EU slaps £319m fine on UBS, Nomura and UniCredit for bond cartels

The EU’s antitrust office has fined UBS Group, Nomura Holdings and UniCredit £319m for participating in a European Government Bonds (EGB) trading cartel.

The European Commission found seven investment banks guilty of breaching its antitrust rules during the 2008 global financial crisis for alleged involvement in foreign exchange cartels, Euribor and Libor benchmark cartels, and bonds cartels with three of the banks receiving fines.

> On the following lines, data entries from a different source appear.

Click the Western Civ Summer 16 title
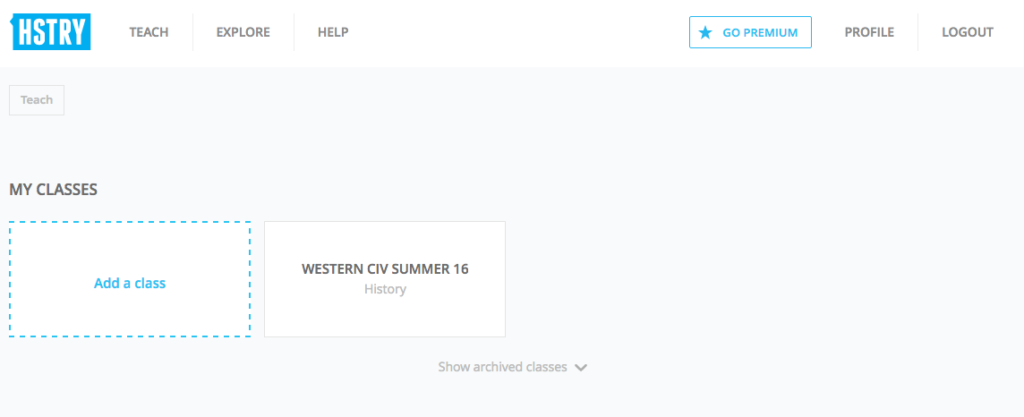This screenshot has width=1024, height=417. (x=385, y=269)
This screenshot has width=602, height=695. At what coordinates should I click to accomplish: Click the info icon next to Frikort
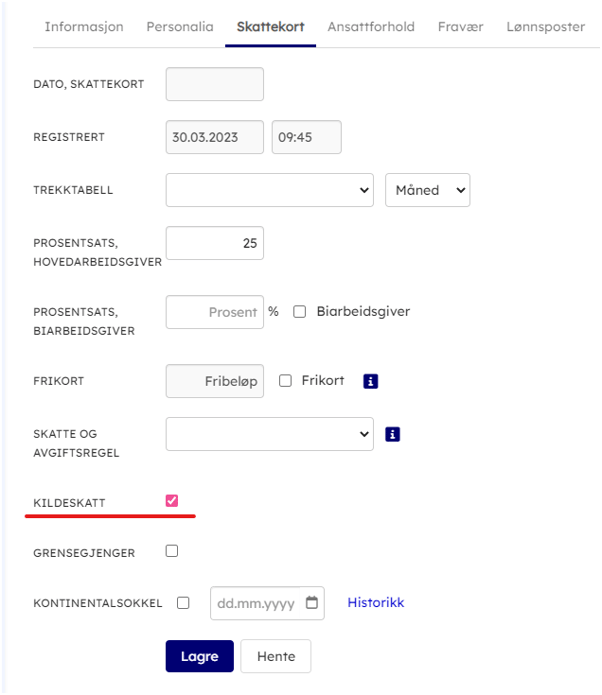pyautogui.click(x=371, y=381)
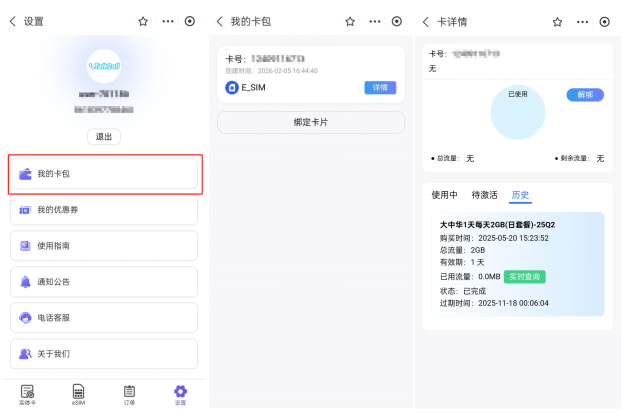Select the 历史 history tab
The image size is (624, 413).
pyautogui.click(x=520, y=195)
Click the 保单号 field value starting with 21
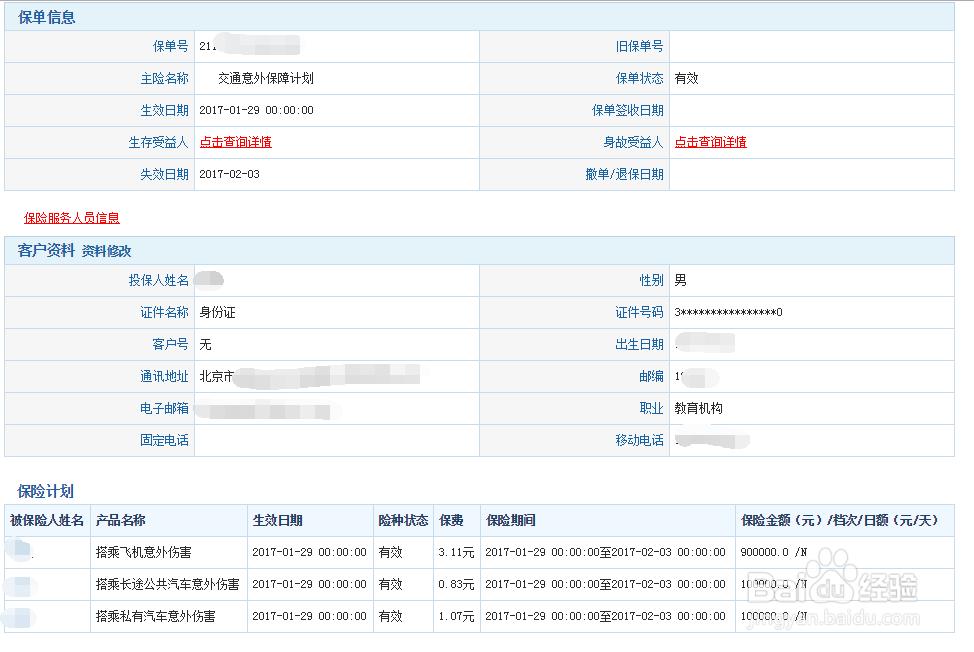Image resolution: width=974 pixels, height=652 pixels. pyautogui.click(x=250, y=46)
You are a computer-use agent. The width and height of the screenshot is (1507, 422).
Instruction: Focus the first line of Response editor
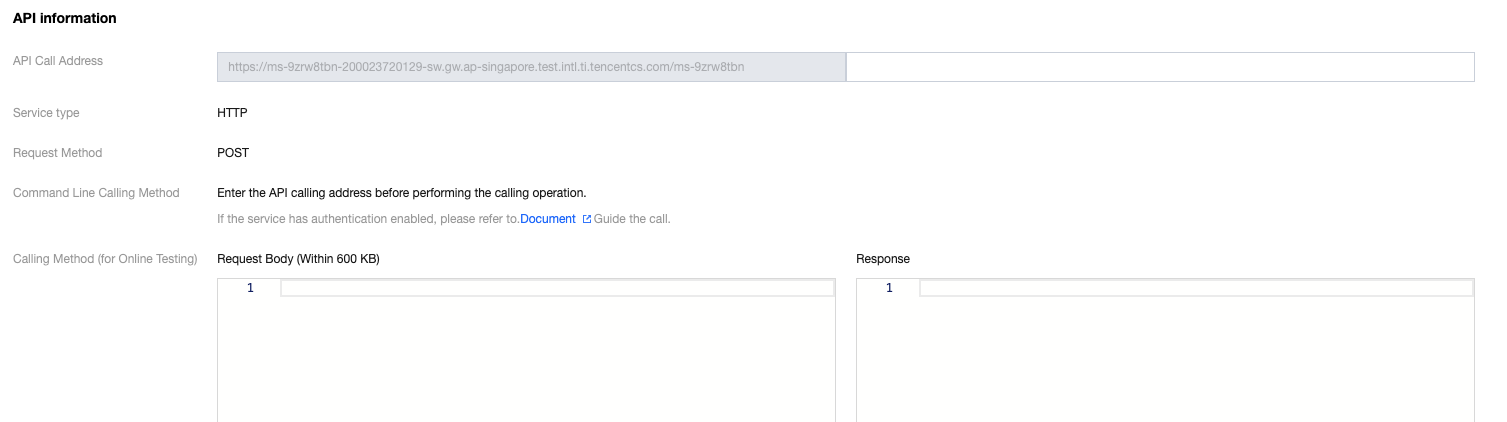click(x=1195, y=288)
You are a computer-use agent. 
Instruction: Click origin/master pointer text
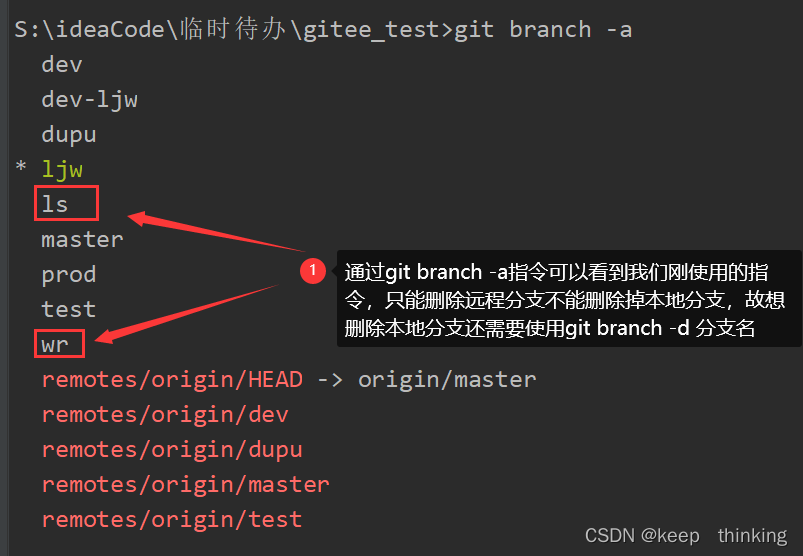pyautogui.click(x=447, y=380)
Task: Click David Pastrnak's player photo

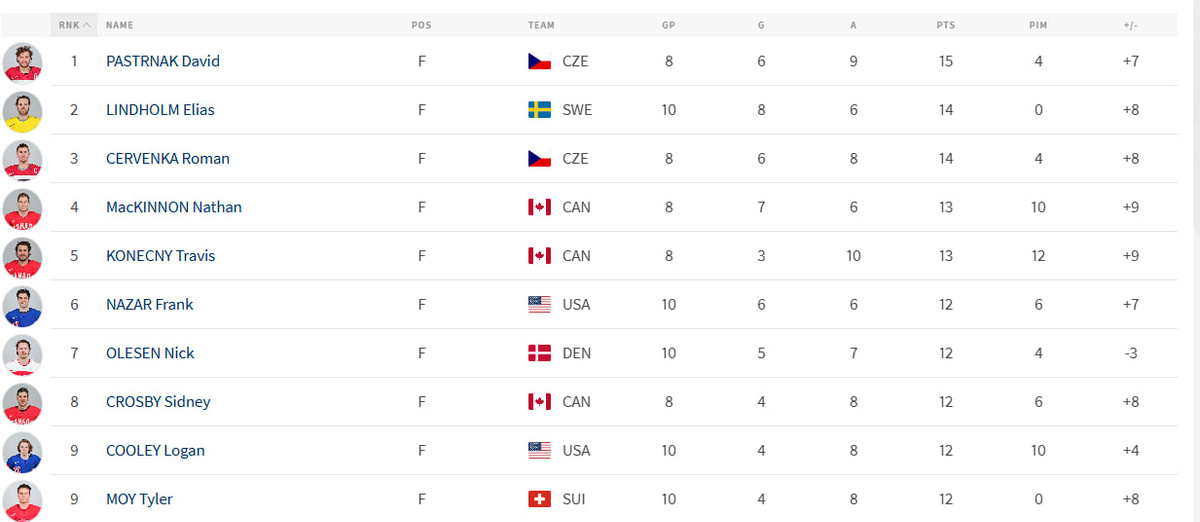Action: (22, 61)
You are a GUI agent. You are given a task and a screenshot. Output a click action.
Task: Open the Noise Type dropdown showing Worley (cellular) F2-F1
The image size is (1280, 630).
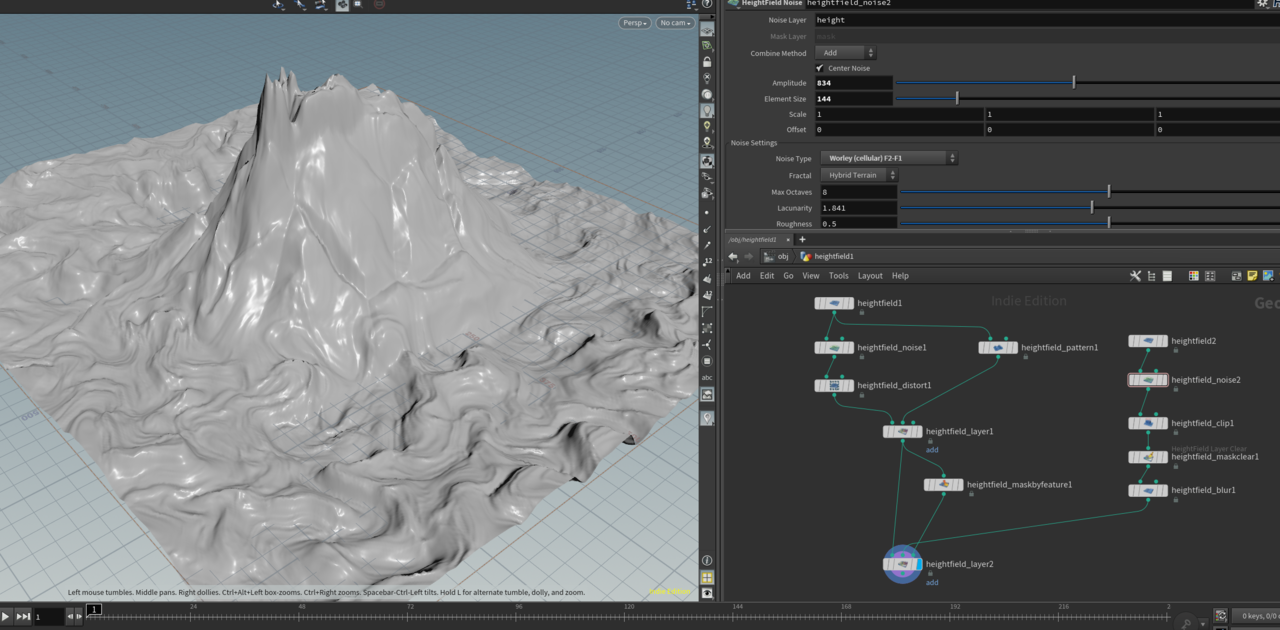coord(885,158)
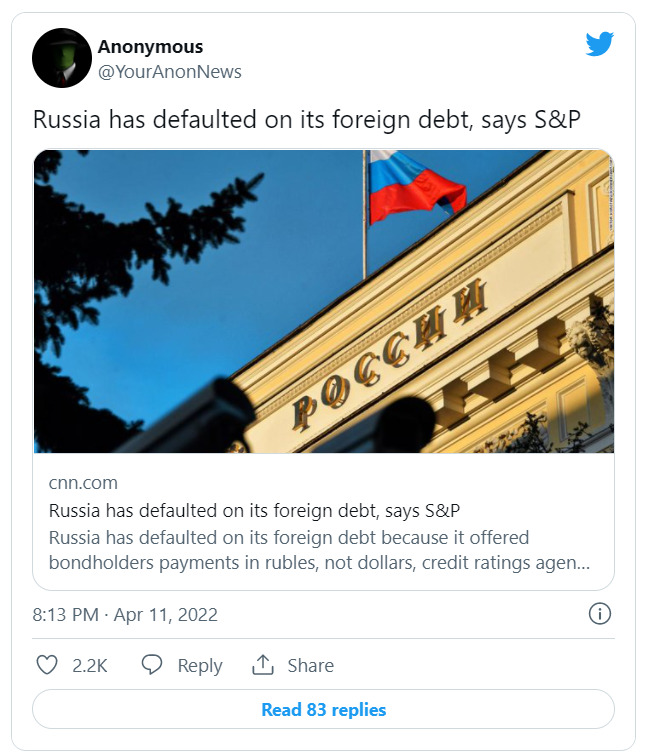Click the Read 83 replies button

point(323,710)
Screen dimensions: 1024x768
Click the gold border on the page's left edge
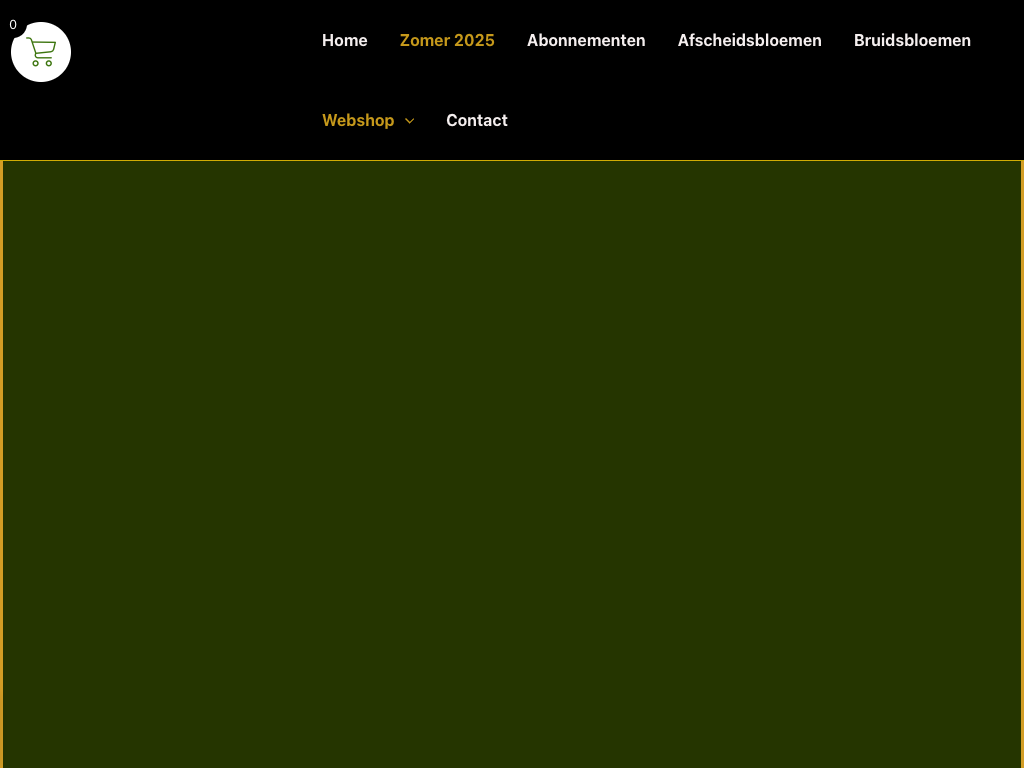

The institutions participated in a “bonds trading cartel” in the primary and secondary market for European government debt between 2007 and 2011, the commission said a statement. Traders used chatrooms to exchange commercially sensitive information, discussing their bidding strategies in the run-up to debt auctions, it added.

The EGB is a type of bond issued in euro by the central governments of EU member states. The bond trades that put the banks in trouble occurred between 2007 and 2011. The regulator said the banks’ conduct affected the entire European economic area.

UBS bore the heaviest burden, receiving a fine of €172.4m. The burden would have been greater had the regulator not reduced the possible fine by 45% because the bank cooperated with the investigation.

Nomura was fined €129.6m and UniCredit took a €69.4m hit. The regulator chose not to fine Bank of America, NatWest, Natixis and WestLB despite finding they too participated in the anticompetitive bond trading behaviour. NatWest escaped the fine because it reported the cartel to the regulator. Bank of America and Natixis were not fined because their infringement falls outside the limitation period for imposition of fines while Portigon was exempt because it generated zero net turnover in the last business year.

European Competition Commissioner Margrethe Vestager said in a statement, “A well-functioning European government bonds market is paramount both for the eurozone member states issuing these bonds to generate liquidity and the investors buying and trading them.

“Our decision against Bank of America, Natixis, Nomura, RBS, UBS, UniCredit and WestLB sends a clear message that the Commission will not tolerate any kind of collusive behaviour.”

Vestager added, “It is unacceptable, that in the middle of the financial crisis, when many financial institutions had to be rescued by public funding these investment banks colluded in this market at the expense of EU Member States.”

All three banks in statements said that they were considering or planning to appeal.